El expresidente de Perú, Pedro Castillo guardó silencio durante la audiencia de detención preliminar que se realizó este jueves en el Ministerio Público tras ser procesado por el delito de rebelión tras cerrar el Congreso de la República.

Desde la prisión donde está recluido desde este miércoles, acompañado de su abogado Víctor Pérez y de su ex primer ministro Aníbal Torres, quien también ejerce su defensa, Castillo escuchó junto al juez Juan Carlos Checkley los argumentos del Ministerio Público, que solicitó detención preliminar por siete días en su contra.

Al término de la audiencia, cuya resolución será dictada «dentro del plazo de ley», Checkley le dio la palabra al exmandatario, pero este se limitó a afirmar «eso es todo», en alusión a lo dicho por sus abogados.
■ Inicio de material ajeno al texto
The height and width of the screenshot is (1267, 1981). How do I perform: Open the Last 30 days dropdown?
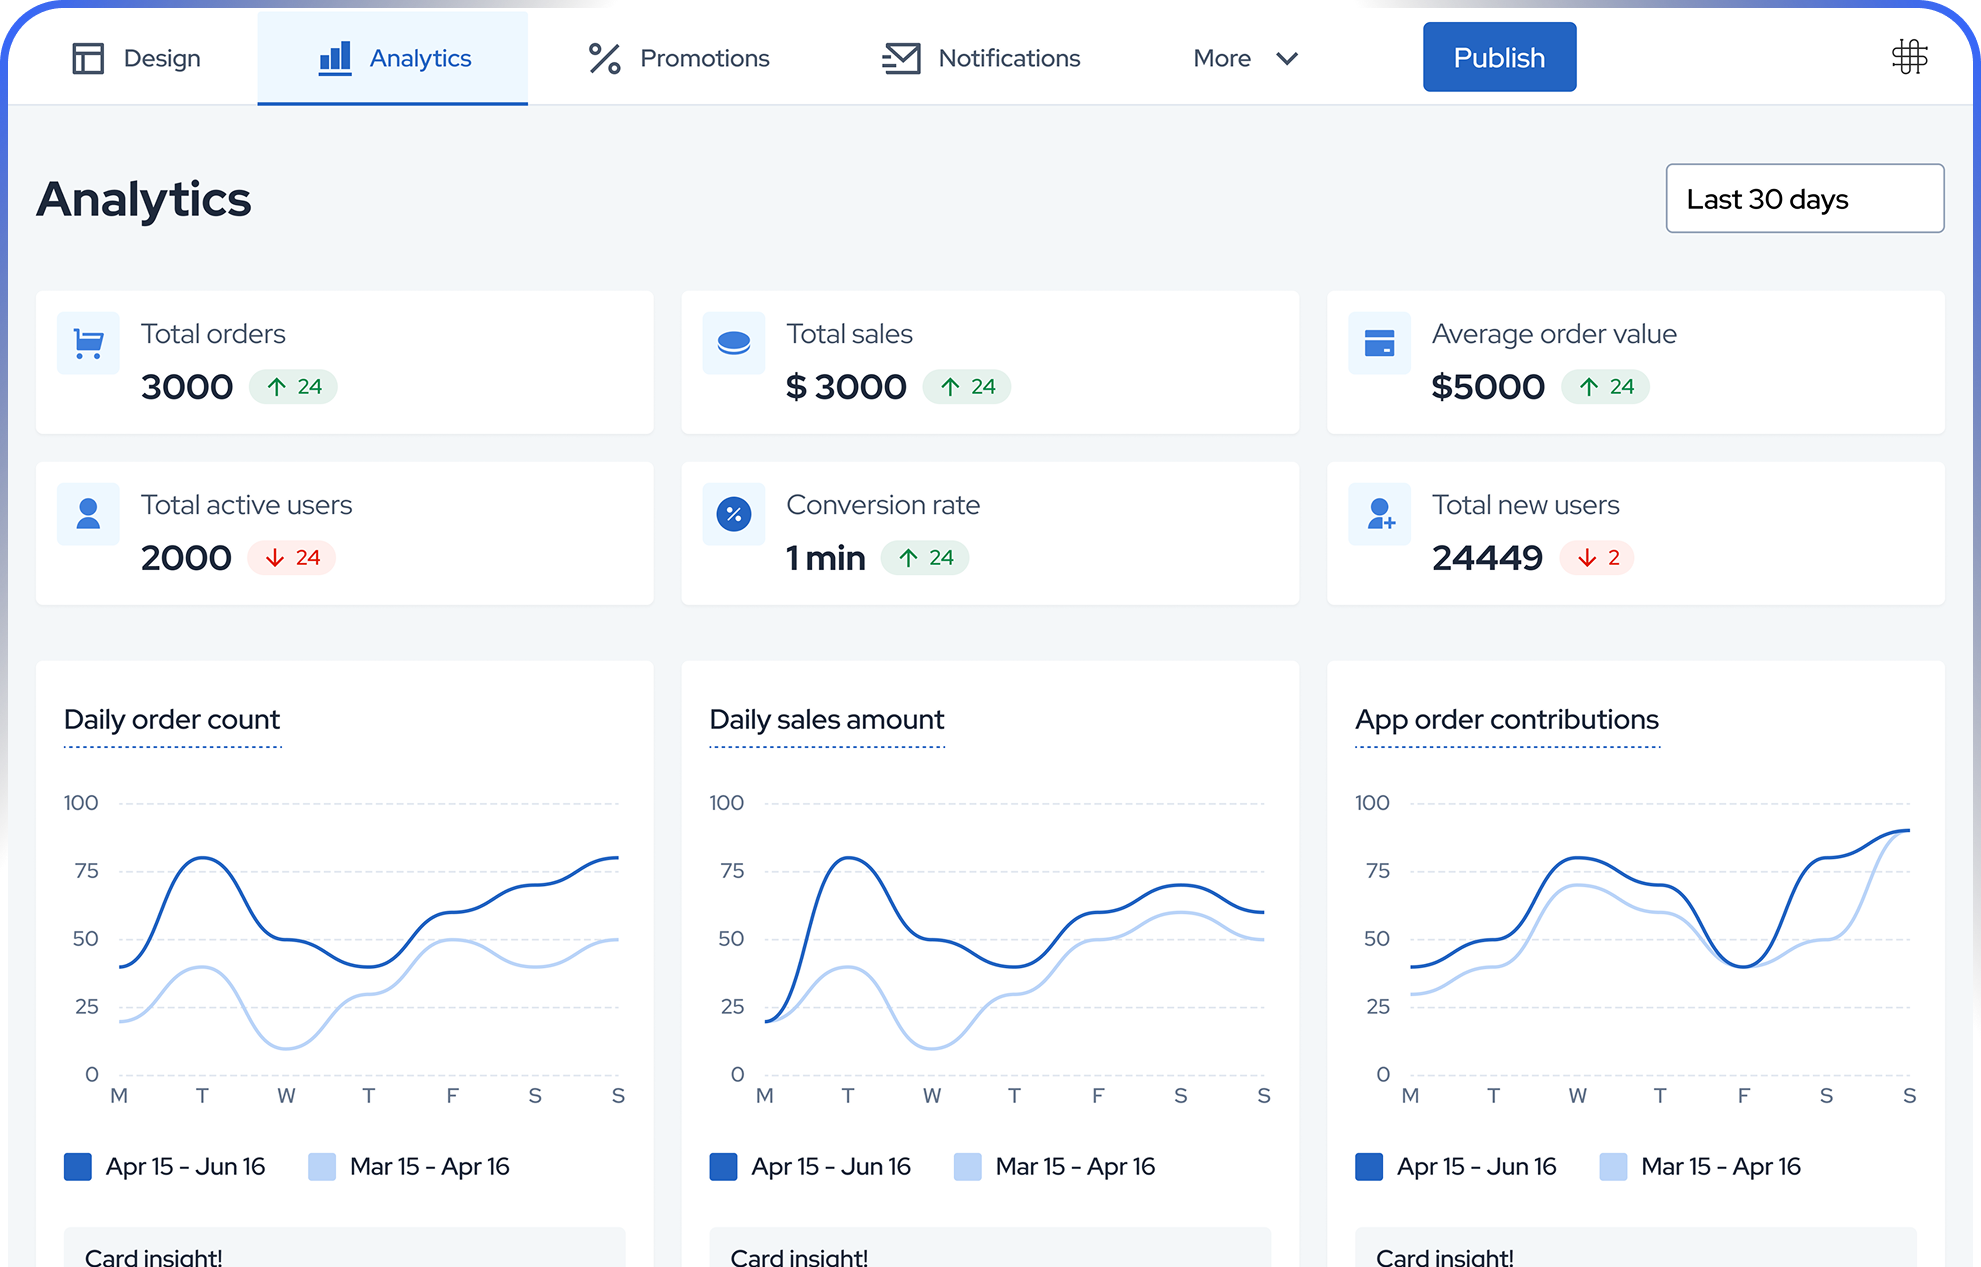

En su intervención, Torres aseguró durante la detención de Castillo nunca se empleó algún «medio coactivo o coercitivo», pero insistió en que en este proceso «se está violando flagrantemente el principio de legalidad» al considerar que en ningún momento se acreditaron los delitos imputados al expresidente.
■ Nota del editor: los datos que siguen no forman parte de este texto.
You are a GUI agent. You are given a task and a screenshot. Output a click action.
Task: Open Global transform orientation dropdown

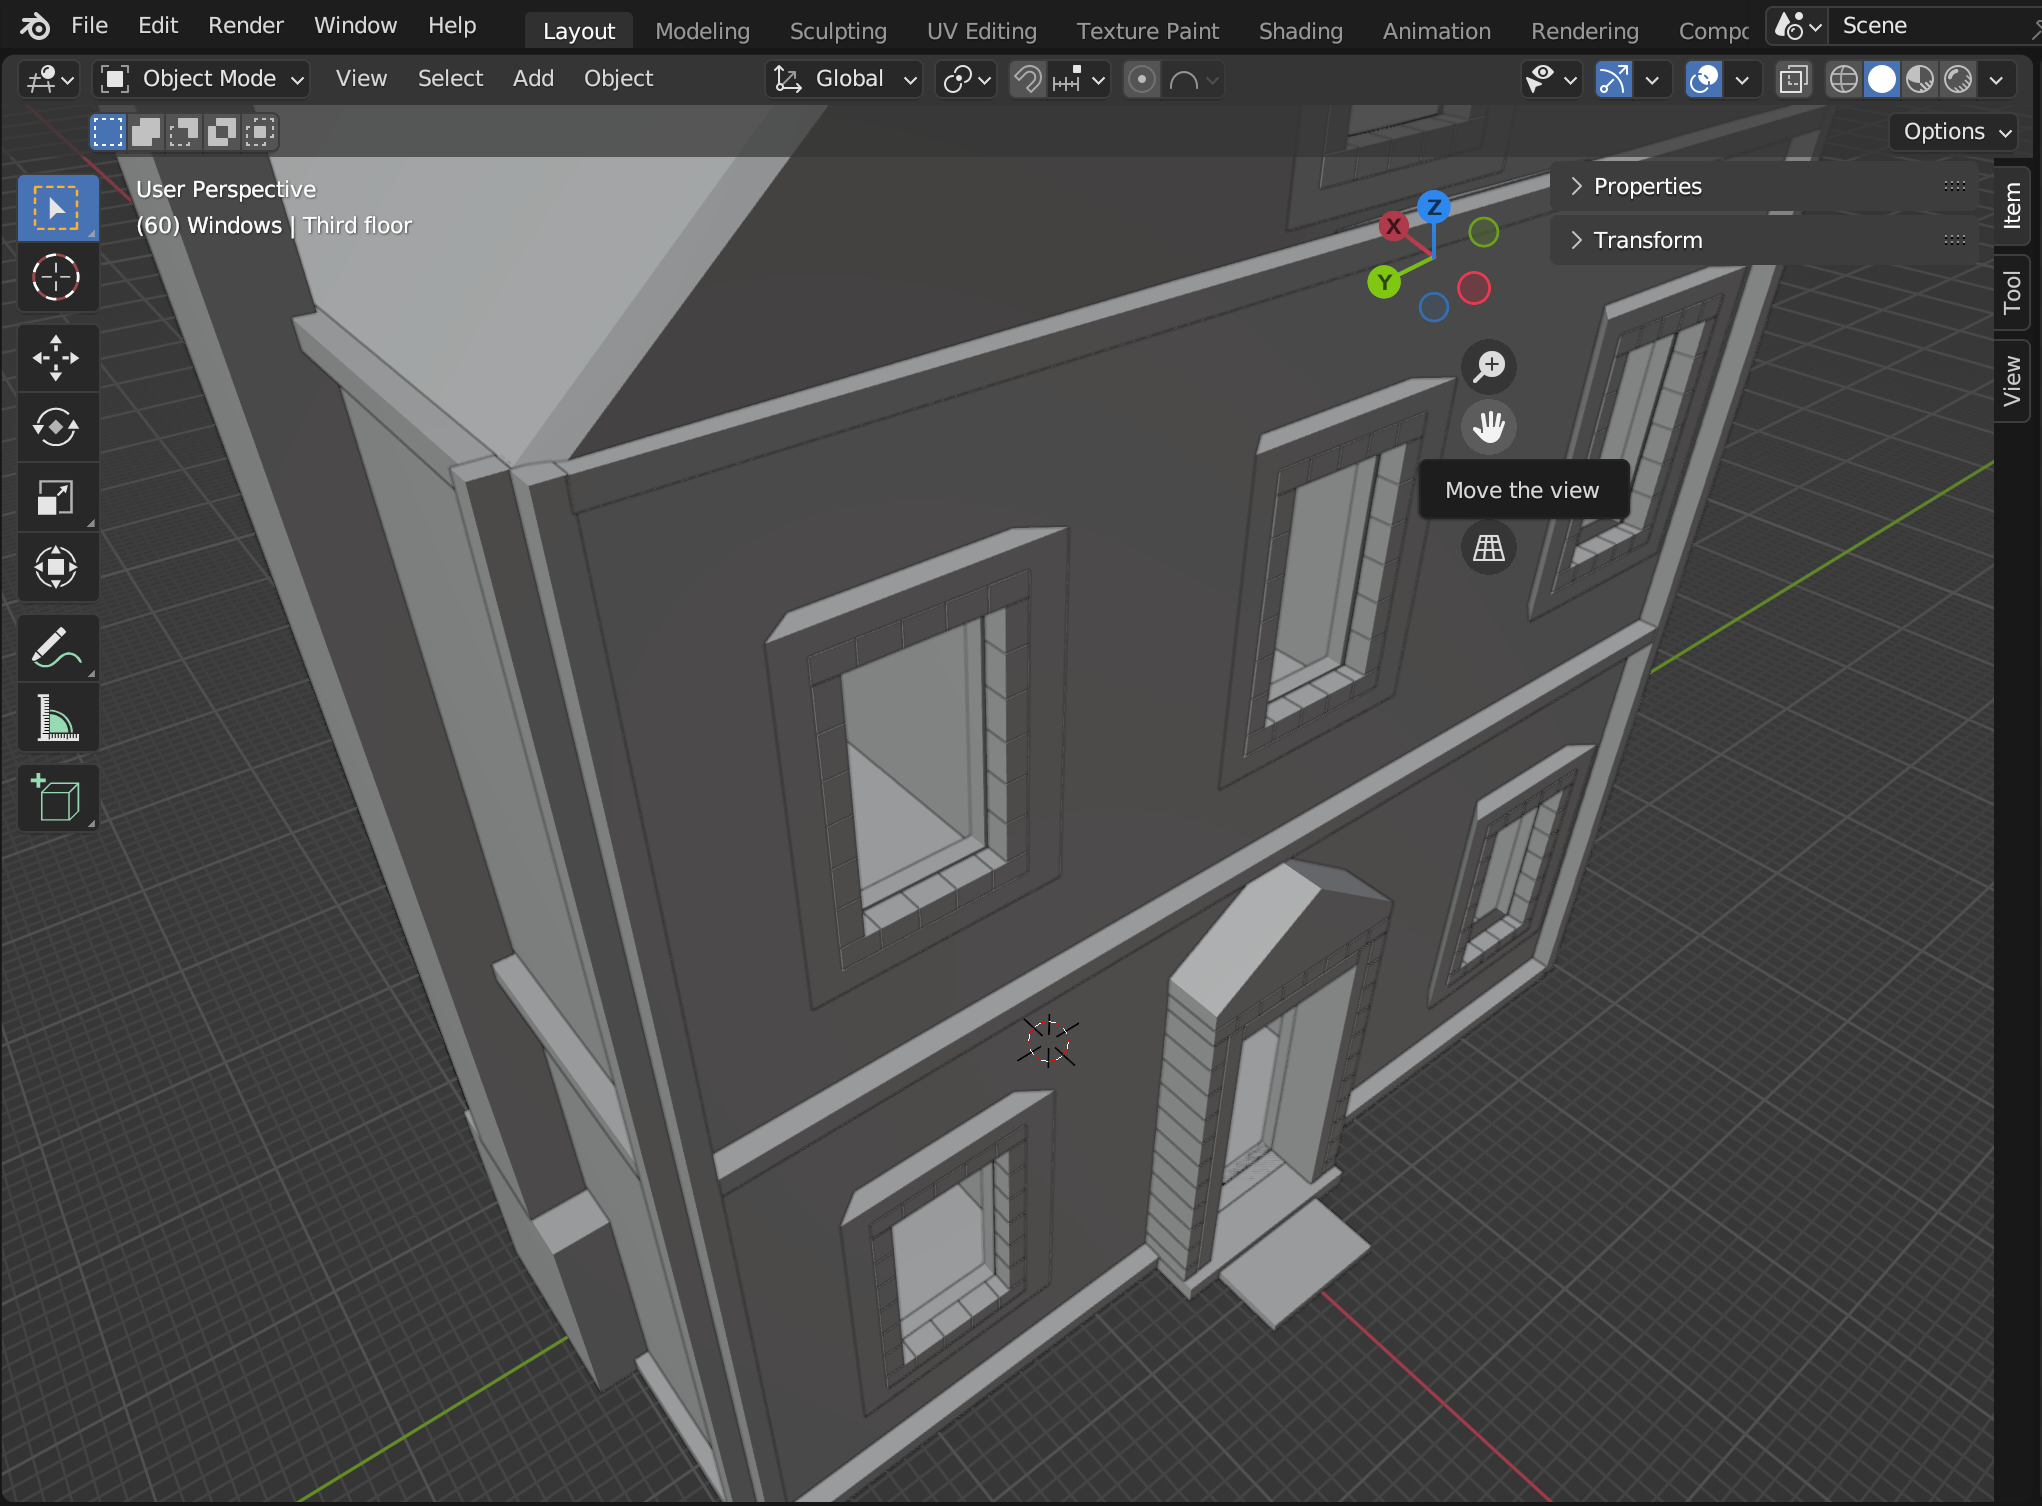[x=846, y=79]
En esa misma línea, Pérez sostuvo que el anuncio de Castillo sobre el cierre del Parlamento no implicó un levantamiento en armas que requiere, según dijo, el delito de rebelión y negó que exista peligro de fuga, por lo que solicitó al juez que declare infundado el requerimiento del Ministerio Público.

«Las declaraciones de mi patrocinado en su mensaje no configuran el delito de rebelión (…) ¿Cómo puede una persona querer fugarse cuando no ha cometido los presuntos delitos que le están imputando», señaló Pérez.

En el otro extremo, el fiscal adjunto supremo Marco Huamán aseguró que «queda evidente la alta probabilidad de fuga» del expresidente, tras mencionar la supuesta intención de Castillo de dirigirse a la Embajada de México para salir de su país.

Huamán indicó que la detención del ex jefe de Estado es «necesaria» para asegurar los actos de investigación y acusó a Castillo de haber pretendido cambiar el modelo de Estado de derecho establecido en la Constitución, de manera ilegal y dolosa.

Castillo permanecerá en el penal de Barbadillo, en el distrito limeño de Ate, en el que también está recluido el expresidente Alberto Fuijimori, quien cumple condena de 25 años de cárcel, mientras es procesado por rebelión y conspiración.